◆ **Action item**
Across all the entries below, how many lines contain the string "computer"? The number by itself is the answer.

[[ Data extract, beginning ]]

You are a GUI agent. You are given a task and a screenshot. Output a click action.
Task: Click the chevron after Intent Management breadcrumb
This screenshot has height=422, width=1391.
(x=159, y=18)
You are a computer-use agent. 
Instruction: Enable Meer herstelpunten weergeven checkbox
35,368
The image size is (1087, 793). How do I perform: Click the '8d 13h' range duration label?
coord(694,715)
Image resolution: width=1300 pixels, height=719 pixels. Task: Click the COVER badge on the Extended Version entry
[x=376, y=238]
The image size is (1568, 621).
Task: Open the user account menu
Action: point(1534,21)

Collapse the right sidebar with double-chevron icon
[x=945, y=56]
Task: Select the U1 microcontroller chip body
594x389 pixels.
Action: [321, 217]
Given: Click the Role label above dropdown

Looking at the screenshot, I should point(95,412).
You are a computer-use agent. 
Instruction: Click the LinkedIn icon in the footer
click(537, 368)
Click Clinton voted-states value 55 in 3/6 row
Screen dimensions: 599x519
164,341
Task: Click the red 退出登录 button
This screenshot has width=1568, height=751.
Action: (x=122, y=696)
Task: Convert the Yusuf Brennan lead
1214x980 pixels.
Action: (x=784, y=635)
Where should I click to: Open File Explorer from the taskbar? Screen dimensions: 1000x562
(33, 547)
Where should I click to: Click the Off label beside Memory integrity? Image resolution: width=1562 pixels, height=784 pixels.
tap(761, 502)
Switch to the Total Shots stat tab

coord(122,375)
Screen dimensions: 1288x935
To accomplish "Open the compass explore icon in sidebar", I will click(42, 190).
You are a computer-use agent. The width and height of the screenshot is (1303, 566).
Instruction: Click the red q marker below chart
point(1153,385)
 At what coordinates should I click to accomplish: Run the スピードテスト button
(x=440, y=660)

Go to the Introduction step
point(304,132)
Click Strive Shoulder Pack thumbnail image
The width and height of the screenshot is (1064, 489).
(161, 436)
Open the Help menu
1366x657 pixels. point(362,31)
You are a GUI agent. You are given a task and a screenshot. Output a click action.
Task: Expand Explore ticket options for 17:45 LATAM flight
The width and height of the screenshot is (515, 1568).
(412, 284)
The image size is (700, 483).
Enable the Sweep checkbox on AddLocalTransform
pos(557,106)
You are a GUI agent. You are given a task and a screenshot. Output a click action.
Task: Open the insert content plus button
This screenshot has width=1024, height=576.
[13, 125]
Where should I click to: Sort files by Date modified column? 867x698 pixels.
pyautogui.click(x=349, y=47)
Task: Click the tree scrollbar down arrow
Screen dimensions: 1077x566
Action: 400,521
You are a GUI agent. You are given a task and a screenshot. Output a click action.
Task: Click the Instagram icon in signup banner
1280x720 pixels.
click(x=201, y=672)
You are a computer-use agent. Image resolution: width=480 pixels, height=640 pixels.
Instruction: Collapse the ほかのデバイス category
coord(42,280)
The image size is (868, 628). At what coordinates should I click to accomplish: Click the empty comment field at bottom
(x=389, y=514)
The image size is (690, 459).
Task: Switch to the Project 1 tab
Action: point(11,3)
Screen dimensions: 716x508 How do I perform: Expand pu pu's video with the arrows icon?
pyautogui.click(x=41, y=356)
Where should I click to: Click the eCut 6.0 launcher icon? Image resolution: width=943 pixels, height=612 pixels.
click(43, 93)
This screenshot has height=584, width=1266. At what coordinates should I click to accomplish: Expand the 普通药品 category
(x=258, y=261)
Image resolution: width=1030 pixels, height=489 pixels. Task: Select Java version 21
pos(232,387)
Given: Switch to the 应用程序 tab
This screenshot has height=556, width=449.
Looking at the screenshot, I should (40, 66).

[[ Data extract, end ]]

◆ **Written solution**
4